:: TASK ::
Reproduce the rows below with every "Instruction" renamed to "Command", leaving all else unchanged.

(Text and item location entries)
** START **

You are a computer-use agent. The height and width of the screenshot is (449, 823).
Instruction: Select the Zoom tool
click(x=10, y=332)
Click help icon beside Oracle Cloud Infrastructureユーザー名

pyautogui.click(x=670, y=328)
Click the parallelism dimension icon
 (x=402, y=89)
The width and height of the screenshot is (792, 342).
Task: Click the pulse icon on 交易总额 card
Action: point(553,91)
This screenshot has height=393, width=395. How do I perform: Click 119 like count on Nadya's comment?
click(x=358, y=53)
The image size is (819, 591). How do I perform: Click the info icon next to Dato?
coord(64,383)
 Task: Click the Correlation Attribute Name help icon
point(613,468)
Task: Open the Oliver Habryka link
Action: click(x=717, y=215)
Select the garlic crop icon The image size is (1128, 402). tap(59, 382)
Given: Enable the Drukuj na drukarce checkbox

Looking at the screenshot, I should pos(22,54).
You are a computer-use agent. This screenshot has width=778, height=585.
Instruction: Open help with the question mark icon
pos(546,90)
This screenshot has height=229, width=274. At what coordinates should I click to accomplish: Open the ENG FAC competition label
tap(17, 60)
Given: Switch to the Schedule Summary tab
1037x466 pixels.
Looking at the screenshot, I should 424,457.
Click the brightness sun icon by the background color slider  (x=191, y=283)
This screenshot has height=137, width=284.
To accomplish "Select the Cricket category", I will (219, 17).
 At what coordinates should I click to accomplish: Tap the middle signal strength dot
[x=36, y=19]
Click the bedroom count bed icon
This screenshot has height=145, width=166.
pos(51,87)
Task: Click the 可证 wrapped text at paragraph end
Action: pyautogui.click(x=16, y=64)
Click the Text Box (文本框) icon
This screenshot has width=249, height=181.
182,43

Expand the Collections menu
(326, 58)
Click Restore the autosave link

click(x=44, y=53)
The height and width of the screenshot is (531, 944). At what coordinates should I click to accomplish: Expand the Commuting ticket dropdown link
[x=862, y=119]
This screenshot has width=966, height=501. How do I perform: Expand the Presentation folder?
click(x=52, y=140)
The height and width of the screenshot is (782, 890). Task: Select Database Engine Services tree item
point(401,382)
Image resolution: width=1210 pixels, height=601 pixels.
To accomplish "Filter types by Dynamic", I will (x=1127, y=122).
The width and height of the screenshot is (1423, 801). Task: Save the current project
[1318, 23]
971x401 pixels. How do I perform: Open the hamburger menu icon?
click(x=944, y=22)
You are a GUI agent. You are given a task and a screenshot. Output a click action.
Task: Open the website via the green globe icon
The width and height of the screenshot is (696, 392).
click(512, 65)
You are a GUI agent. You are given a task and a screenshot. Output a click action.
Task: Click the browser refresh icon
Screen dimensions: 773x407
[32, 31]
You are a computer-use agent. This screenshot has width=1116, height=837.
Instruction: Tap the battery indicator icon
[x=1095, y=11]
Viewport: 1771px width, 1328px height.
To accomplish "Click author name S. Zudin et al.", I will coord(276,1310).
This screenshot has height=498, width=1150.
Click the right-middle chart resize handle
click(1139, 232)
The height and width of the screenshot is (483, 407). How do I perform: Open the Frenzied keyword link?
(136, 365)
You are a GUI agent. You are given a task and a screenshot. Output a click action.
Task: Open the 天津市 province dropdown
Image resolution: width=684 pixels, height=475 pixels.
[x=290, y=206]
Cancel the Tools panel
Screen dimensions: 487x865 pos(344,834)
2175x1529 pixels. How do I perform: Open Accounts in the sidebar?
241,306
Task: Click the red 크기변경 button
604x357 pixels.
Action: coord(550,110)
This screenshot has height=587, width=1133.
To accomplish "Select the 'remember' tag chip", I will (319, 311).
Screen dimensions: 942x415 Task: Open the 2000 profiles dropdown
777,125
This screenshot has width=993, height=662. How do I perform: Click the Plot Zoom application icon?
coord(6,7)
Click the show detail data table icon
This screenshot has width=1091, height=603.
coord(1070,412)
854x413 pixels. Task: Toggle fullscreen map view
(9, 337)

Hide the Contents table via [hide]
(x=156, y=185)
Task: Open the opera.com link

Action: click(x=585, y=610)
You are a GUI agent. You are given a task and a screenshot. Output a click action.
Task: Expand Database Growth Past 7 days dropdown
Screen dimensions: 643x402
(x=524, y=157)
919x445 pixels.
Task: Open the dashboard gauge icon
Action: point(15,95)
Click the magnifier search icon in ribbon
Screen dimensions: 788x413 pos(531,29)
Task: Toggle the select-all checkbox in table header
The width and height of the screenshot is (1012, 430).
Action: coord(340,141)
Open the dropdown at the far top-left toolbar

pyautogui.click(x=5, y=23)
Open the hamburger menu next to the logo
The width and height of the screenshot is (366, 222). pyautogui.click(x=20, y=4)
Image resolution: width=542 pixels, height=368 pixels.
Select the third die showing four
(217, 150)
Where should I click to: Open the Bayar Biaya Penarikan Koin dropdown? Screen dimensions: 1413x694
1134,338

** END **

:: RESULT OF THE TASK ::
You are a computer-use agent. The height and width of the screenshot is (449, 823).
Command: Select the Zoom tool
click(x=10, y=332)
Click help icon beside Oracle Cloud Infrastructureユーザー名

pyautogui.click(x=670, y=328)
Click the parallelism dimension icon
 (x=402, y=89)
The width and height of the screenshot is (792, 342).
Task: Click the pulse icon on 交易总额 card
Action: point(553,91)
This screenshot has height=393, width=395. How do I perform: Click 119 like count on Nadya's comment?
click(x=358, y=53)
The image size is (819, 591). How do I perform: Click the info icon next to Dato?
coord(64,383)
 Task: Click the Correlation Attribute Name help icon
point(613,468)
Task: Open the Oliver Habryka link
Action: click(x=717, y=215)
Select the garlic crop icon The image size is (1128, 402). tap(59, 382)
Given: Enable the Drukuj na drukarce checkbox

Looking at the screenshot, I should pos(22,54).
You are a computer-use agent. This screenshot has width=778, height=585.
Command: Open help with the question mark icon
pos(546,90)
This screenshot has height=229, width=274. At what coordinates should I click to accomplish: Open the ENG FAC competition label
tap(17, 60)
Given: Switch to the Schedule Summary tab
1037x466 pixels.
Looking at the screenshot, I should 424,457.
Click the brightness sun icon by the background color slider  (x=191, y=283)
This screenshot has height=137, width=284.
To accomplish "Select the Cricket category", I will (219, 17).
 At what coordinates should I click to accomplish: Tap the middle signal strength dot
[x=36, y=19]
Click the bedroom count bed icon
This screenshot has height=145, width=166.
pos(51,87)
Task: Click the 可证 wrapped text at paragraph end
Action: pyautogui.click(x=16, y=64)
Click the Text Box (文本框) icon
This screenshot has width=249, height=181.
182,43

Expand the Collections menu
(326, 58)
Click Restore the autosave link

click(x=44, y=53)
The height and width of the screenshot is (531, 944). At what coordinates should I click to accomplish: Expand the Commuting ticket dropdown link
[x=862, y=119]
This screenshot has width=966, height=501. How do I perform: Expand the Presentation folder?
click(x=52, y=140)
The height and width of the screenshot is (782, 890). Task: Select Database Engine Services tree item
point(401,382)
Image resolution: width=1210 pixels, height=601 pixels.
To accomplish "Filter types by Dynamic", I will (x=1127, y=122).
The width and height of the screenshot is (1423, 801). Task: Save the current project
[1318, 23]
971x401 pixels. How do I perform: Open the hamburger menu icon?
click(x=944, y=22)
You are a GUI agent. You are given a task and a screenshot. Output a click action.
Task: Open the website via the green globe icon
The width and height of the screenshot is (696, 392).
click(512, 65)
You are a GUI agent. You are given a task and a screenshot. Output a click action.
Task: Click the browser refresh icon
Screen dimensions: 773x407
[32, 31]
You are a computer-use agent. This screenshot has width=1116, height=837.
Command: Tap the battery indicator icon
[x=1095, y=11]
Viewport: 1771px width, 1328px height.
To accomplish "Click author name S. Zudin et al.", I will coord(276,1310).
This screenshot has height=498, width=1150.
Click the right-middle chart resize handle
click(1139, 232)
The height and width of the screenshot is (483, 407). How do I perform: Open the Frenzied keyword link?
(136, 365)
You are a GUI agent. You are given a task and a screenshot. Output a click action.
Task: Open the 天津市 province dropdown
Image resolution: width=684 pixels, height=475 pixels.
[x=290, y=206]
Cancel the Tools panel
Screen dimensions: 487x865 pos(344,834)
2175x1529 pixels. How do I perform: Open Accounts in the sidebar?
241,306
Task: Click the red 크기변경 button
604x357 pixels.
Action: coord(550,110)
This screenshot has height=587, width=1133.
To accomplish "Select the 'remember' tag chip", I will (319, 311).
Screen dimensions: 942x415 Task: Open the 2000 profiles dropdown
777,125
This screenshot has width=993, height=662. How do I perform: Click the Plot Zoom application icon?
coord(6,7)
Click the show detail data table icon
This screenshot has width=1091, height=603.
coord(1070,412)
854x413 pixels. Task: Toggle fullscreen map view
(9, 337)

Hide the Contents table via [hide]
(x=156, y=185)
Task: Open the opera.com link

Action: click(x=585, y=610)
You are a GUI agent. You are given a task and a screenshot. Output a click action.
Task: Expand Database Growth Past 7 days dropdown
Screen dimensions: 643x402
(x=524, y=157)
919x445 pixels.
Task: Open the dashboard gauge icon
Action: point(15,95)
Click the magnifier search icon in ribbon
Screen dimensions: 788x413 pos(531,29)
Task: Toggle the select-all checkbox in table header
The width and height of the screenshot is (1012, 430).
Action: coord(340,141)
Open the dropdown at the far top-left toolbar

pyautogui.click(x=5, y=23)
Open the hamburger menu next to the logo
The width and height of the screenshot is (366, 222). pyautogui.click(x=20, y=4)
Image resolution: width=542 pixels, height=368 pixels.
Select the third die showing four
(217, 150)
Where should I click to: Open the Bayar Biaya Penarikan Koin dropdown? Screen dimensions: 1413x694
1134,338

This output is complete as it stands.